The climax of The Final Years of Majuro comes with Marshall Islands poet Kathy Jetnil-Kijner reading aloud a tear-jerking letter to her newborn daughter, about the imminent disappearance of their beloved islands, in front of delegates to the United Nations’ Framework Convention on Climate Change’s 21st Conference of the Parties, in Paris in 2015.
(That’s the conference that gave us the Paris Climate Agreement, full implementation of which would cost some $70 to $140 trillion and prevent 0.3°F of warming by 2100—a bargain price of $23.3 to $46.6 trillion per tenth of a degree.)
The video then cuts to her saying, “I think poetry forces people to slow down, and connect to the emotion of the issue, rather than just facts and data ….”
Alas, emotion isn’t the stuff of sound science. Facts and data matter. So where does the claim really come from?

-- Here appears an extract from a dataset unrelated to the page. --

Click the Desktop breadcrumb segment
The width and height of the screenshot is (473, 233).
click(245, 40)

It comes from mathematical models that integrate the knock-on effects of carbon dioxide emissions, global average temperature, and sea level. (And a lot more, but these are the ones most relevant to this topic.)

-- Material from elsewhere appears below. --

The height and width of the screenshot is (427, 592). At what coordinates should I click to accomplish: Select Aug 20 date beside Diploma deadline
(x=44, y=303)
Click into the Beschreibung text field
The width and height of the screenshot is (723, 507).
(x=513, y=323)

It’s already widely known that climate models grossly exaggerate the warming effect of increased atmospheric carbon dioxide. Indeed, the newest ones, which one might have thought would have been improved after spending hundreds of millions of dollars on them, actually do worse than the last ones.
But that’s not quite to the point. The Final Years of Majuro simply says the Marshalls will disappear because of sea-level rise if GAT rises more than 1.5°C above pre-industrial times. It doesn’t say how quickly that will happen, though the ominous implication is that it’s going to be soon—very soon.
But ten years ago, Cliff Ollier, of the School of Earth and Environment at the University of Western Australia, one of the world’s leading scholars on sea level and its effect on low-lying islands, published “Sea Level in the Southwest Pacific is Stable.” Examination of tide gauges found that “any rise of global sea level is negligible.” Further, Ollier found that the prevailing theory of how sea-level rise would affect coral atolls “would suggest that we should see more land subsidence, and apparent sea level rise, than is actually occurring.”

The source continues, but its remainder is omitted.